INTRODUCTION

Acinetobacter baumannii is a Gram-negative, catalase-positive, and oxidase-negative non-fermenting coccobacillus, and it belongs to the Moraxellaceae family. It is responsible for many infections in the admitted patients, especially in the intensive care unit (ICU). The infections caused by this notorious pathogen are “Hospital-acquired and ventilator-associated pneumonia, urinary tract infections, bacteremia, skin and soft-tissue infections, and meningitis.”[1-6] Its incidence in ICUs worldwide is up to 31%, and coinfection with SARS-CoV2 has been reported between 1 and 12.5%.[7-9]

Several risk factors may lead to an enhanced risk of A. baumannii colonization and infection. These include coexistent morbidities, prematurity in newborns, old age, major trauma, immunosuppressed conditions, major surgery, mechanical ventilation, presence of indwelling devices, extended hospital stay, and prior exposure to broad-spectrum antibiotics, for example, β-lactam antibiotics (Ampicillin, carbapenems, third-generation cephalosporins, and β-lactam + β-lactamase inhibitors), fluoroquinolones, aminoglycosides, etc. While attempting to overcome resistance, new broad-spectrum antimicrobials have fewer therapeutic alternatives.[10,11]

A. baumannii can develop antibiotic resistance through various mechanisms, including changing the antibiotic’s target area, managing how antibiotics penetrate its cell membrane, and enzyme-driven alterations of the antibiotics, making them ineffective. Beyond these typically genetically driven factors, A. baumannii can enhance its resistance using methods associated with its ability to cause disease. These include modifications in its outer cell protective layers, the uniqueness of the enzymes it produces, quorum sensing, and biofilms. It can achieve specific movement called twitching motility using hair-like structures (type IV pili) and has systems to obtain essential micronutrients. Furthermore, it employs specialized protein delivery methods and type II and VI secretion systems.[12,13]

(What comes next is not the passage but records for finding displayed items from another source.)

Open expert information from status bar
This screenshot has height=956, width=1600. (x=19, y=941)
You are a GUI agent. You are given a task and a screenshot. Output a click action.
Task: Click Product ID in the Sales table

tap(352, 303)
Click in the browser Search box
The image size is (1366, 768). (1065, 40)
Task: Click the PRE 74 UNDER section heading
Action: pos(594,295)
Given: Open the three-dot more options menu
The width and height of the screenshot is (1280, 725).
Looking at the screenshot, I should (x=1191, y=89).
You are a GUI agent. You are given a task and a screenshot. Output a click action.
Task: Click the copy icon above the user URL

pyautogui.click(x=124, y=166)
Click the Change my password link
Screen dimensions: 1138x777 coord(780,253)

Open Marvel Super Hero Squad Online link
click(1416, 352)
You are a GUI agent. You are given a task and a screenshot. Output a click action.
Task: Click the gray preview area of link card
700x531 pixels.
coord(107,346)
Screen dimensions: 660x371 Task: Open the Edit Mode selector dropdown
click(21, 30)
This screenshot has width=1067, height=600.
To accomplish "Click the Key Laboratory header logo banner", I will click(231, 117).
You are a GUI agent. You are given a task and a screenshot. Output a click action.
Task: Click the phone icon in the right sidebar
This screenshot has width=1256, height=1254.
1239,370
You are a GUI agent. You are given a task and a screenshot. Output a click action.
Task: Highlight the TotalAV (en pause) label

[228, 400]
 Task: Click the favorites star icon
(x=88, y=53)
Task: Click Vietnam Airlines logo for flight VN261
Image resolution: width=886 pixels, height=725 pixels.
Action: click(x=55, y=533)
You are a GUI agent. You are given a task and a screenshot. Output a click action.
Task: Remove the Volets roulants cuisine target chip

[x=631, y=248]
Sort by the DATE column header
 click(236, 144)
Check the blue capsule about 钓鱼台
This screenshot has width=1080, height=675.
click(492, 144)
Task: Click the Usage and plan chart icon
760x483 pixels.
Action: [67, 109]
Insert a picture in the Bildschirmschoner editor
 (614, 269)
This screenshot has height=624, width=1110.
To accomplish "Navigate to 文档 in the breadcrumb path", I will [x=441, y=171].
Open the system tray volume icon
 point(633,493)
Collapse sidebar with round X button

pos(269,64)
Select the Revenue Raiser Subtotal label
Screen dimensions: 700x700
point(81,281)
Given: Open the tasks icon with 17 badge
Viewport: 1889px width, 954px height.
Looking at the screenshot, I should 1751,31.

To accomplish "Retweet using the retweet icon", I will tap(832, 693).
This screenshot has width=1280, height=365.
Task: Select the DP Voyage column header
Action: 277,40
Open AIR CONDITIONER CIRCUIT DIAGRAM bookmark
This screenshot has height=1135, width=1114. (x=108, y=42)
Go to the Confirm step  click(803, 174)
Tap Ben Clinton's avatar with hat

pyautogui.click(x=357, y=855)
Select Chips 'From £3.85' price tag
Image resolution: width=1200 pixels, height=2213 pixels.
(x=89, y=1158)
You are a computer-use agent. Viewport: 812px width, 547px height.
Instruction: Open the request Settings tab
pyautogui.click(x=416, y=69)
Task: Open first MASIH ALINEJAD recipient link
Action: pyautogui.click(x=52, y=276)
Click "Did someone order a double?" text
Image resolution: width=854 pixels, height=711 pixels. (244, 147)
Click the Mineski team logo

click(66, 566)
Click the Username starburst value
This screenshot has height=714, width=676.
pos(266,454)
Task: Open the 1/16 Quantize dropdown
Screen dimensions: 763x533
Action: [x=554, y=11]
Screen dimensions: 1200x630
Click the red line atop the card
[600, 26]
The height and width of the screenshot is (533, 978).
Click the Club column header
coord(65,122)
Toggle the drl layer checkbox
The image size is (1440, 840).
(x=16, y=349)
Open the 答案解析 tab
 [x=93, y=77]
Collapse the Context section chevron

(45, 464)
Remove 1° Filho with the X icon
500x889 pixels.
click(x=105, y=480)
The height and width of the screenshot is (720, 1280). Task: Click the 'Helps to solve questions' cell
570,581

While attempting to overcome resistance, new broad-spectrum antimicrobials have fewer therapeutic alternatives. Due to their limited side effects, β-lactam antibiotics are frequently administered to treat Gram-positive and Gram-negative bacterial infections. The β-lactam antibiotics exert their antibacterial activity by impeding the formation of the bacterial cell wall and have an enormously beneficial effect on managing life-threatening bacterial infections. However, they can be broken down by A. baumannii through several methods, including drug efflux pumps, drug target alterations, reduced membrane permeability, and the production of hydrolyzing enzymes. The acquisition of β-lactamase genes has been the most challenging and troublesome situation and an imminent threat to the world as it increases mortality, medical expenses, and hospital stays.[14]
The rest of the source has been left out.